== Materials provided ==
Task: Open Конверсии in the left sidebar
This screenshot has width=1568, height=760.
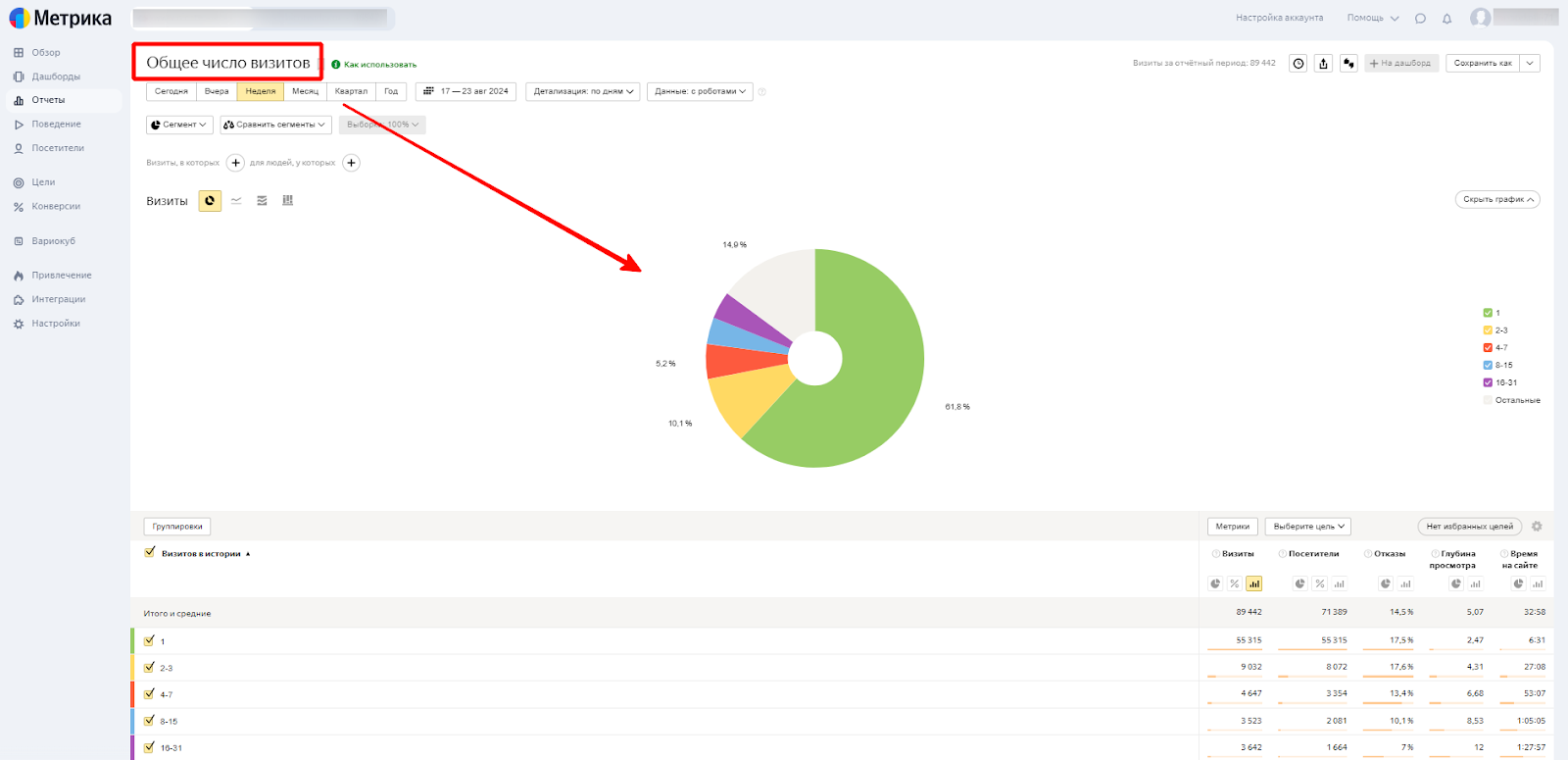Action: tap(55, 207)
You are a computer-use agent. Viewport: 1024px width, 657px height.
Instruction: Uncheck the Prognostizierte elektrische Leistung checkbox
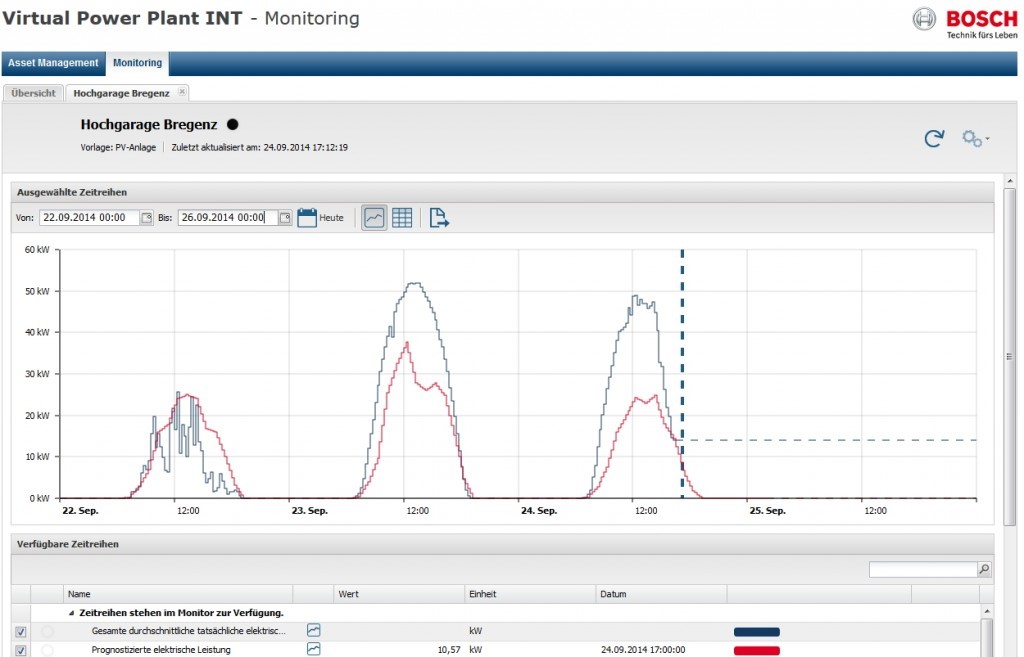[22, 650]
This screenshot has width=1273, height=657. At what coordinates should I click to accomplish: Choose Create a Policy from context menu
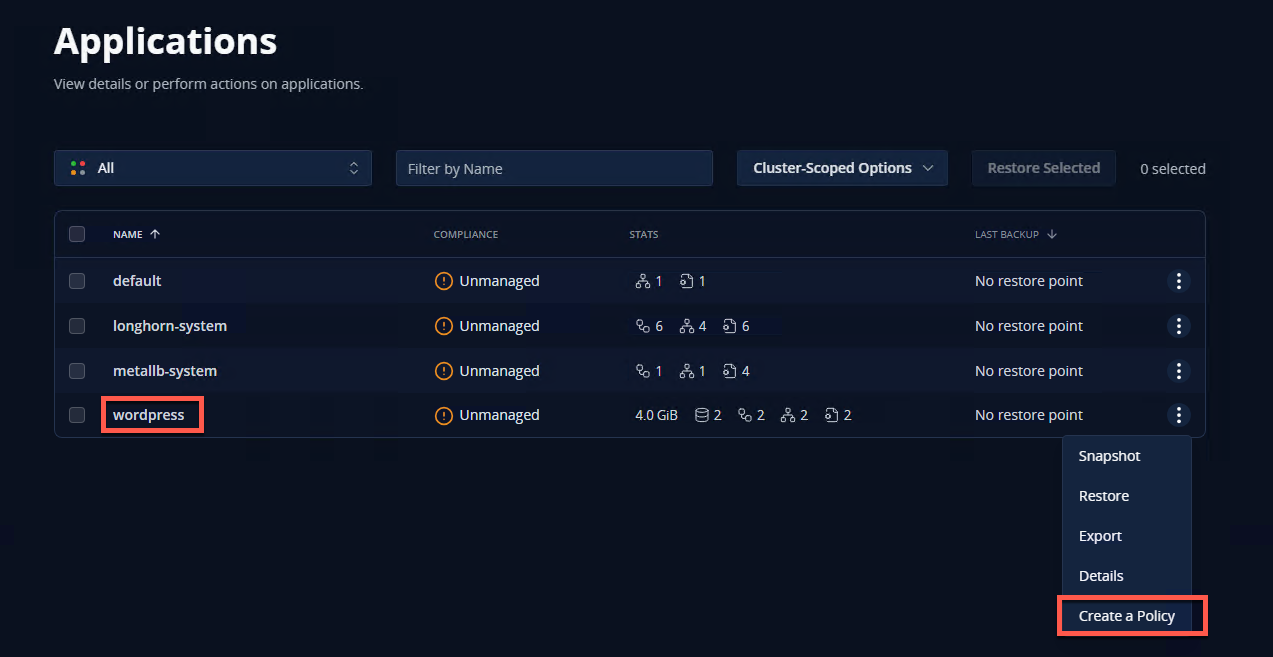[1127, 616]
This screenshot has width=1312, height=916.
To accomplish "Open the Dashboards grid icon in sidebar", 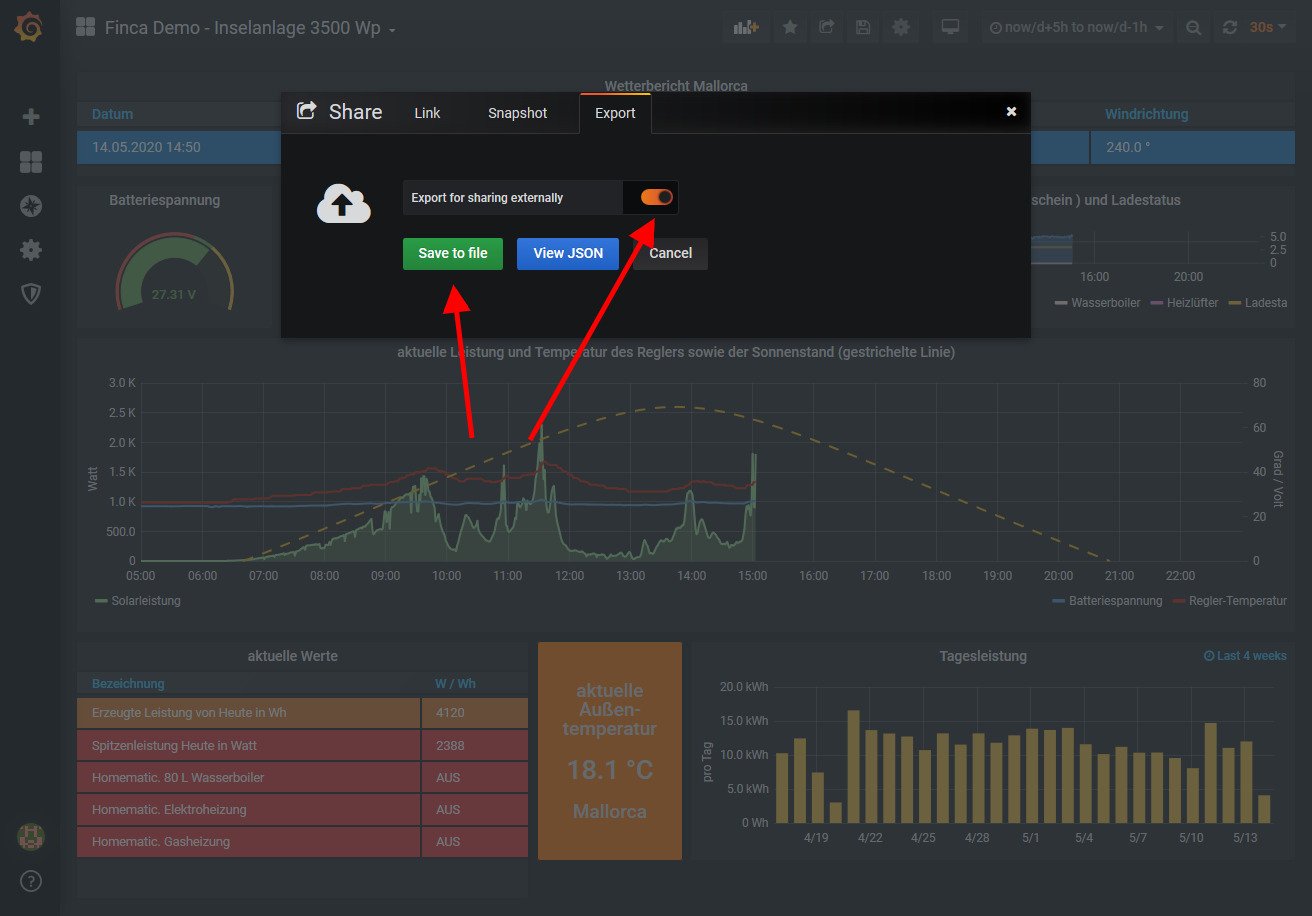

== Exercise requirements ==
Give back exactly the lines from the line with "You are a computer-use" through the end of the records, both included; keep all pictures out.

== Task solution ==
You are a computer-use agent. Viewport: 1024px width, 657px height.
Instruction: Uncheck the Prognostizierte elektrische Leistung checkbox
[22, 650]
This screenshot has width=1273, height=657. At what coordinates should I click to accomplish: Choose Create a Policy from context menu
[1127, 616]
This screenshot has width=1312, height=916.
To accomplish "Open the Dashboards grid icon in sidebar", 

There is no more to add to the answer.